## Prompt A
Duplicate the text on the food-service worker shortage from "Countering the narrative" to "ballooning worker shortages.".
## Prompt B
According to the text on the food-service worker shortage, how far below pre-pandemic levels is employment in food services now?

━━━ Selected passage ━━━

The industry’s ballooning worker shortage is about more than just COVID-19 
FD-Epicurious 29.01 PHOTO BY THOMAS BARWICK-GETTY IMAGES
By February 2021, a quarter-million employees in Canada who used to work in food and accommodation had found jobs outside the sector.

An October report from the Canadian Centre for Policy Alternatives put a fine point on a longer trend for the food-service sector that anyone with eyes and an appetite in Whistler shouldn’t be shocked by: food workers are leaving the industry in droves and they’re not likely to come back anytime soon.  

Countering the narrative that restaurant servers and cooks were wiling away the pandemic on government aid, the report found that, by February 2021, a quarter-million employees in Canada who used to work in food and accommodation had found jobs outside the sector, many of them in better-paying professional positions.  

Employment in food services is now 14.8 per cent below pre-pandemic levels, although even before COVID-19 hit, the industry was experiencing ballooning worker shortages.

━━━ Dataset content ━━━

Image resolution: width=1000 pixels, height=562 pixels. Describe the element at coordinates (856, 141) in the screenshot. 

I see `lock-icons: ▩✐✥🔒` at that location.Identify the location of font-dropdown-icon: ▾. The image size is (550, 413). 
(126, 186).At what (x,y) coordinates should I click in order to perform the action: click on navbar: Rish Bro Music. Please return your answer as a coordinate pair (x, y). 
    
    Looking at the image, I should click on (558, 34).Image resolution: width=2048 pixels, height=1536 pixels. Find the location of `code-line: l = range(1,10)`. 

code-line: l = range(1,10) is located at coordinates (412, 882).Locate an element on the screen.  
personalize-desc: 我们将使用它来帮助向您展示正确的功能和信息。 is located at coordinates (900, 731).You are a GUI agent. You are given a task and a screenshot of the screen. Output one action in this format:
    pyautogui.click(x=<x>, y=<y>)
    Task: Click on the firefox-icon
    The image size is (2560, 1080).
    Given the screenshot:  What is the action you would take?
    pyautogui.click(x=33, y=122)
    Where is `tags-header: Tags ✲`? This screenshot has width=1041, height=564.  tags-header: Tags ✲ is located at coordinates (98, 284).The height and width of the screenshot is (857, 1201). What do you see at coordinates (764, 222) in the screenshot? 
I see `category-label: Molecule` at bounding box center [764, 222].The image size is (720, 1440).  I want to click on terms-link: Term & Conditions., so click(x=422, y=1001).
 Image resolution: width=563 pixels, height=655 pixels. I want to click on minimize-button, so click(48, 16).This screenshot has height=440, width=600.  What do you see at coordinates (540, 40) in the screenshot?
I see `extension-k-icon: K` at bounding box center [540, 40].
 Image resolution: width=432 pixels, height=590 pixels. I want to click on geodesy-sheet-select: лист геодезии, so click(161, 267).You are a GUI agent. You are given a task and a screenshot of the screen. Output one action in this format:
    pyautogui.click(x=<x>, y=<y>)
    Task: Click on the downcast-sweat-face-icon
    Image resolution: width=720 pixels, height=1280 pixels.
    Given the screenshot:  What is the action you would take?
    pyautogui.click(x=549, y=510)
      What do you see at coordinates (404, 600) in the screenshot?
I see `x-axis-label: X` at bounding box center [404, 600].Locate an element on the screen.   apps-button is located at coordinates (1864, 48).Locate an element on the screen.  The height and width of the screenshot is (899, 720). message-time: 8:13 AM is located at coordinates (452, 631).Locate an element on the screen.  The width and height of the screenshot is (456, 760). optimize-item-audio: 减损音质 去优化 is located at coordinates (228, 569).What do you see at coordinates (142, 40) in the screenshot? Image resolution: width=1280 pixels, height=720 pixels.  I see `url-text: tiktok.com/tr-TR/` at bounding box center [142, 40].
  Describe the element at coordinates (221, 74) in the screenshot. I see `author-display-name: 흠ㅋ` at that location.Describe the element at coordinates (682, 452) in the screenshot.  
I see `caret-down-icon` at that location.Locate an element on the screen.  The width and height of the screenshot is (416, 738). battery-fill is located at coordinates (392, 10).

━━━

## Exercise output A
Countering the narrative that restaurant servers and cooks were wiling away the pandemic on government aid, the report found that, by February 2021, a quarter-million employees in Canada who used to work in food and accommodation had found jobs outside the sector, many of them in better-paying professional positions.  

Employment in food services is now 14.8 per cent below pre-pandemic levels, although even before COVID-19 hit, the industry was experiencing ballooning worker shortages.

## Exercise output B
14.8 percent below pre-pandemic levels.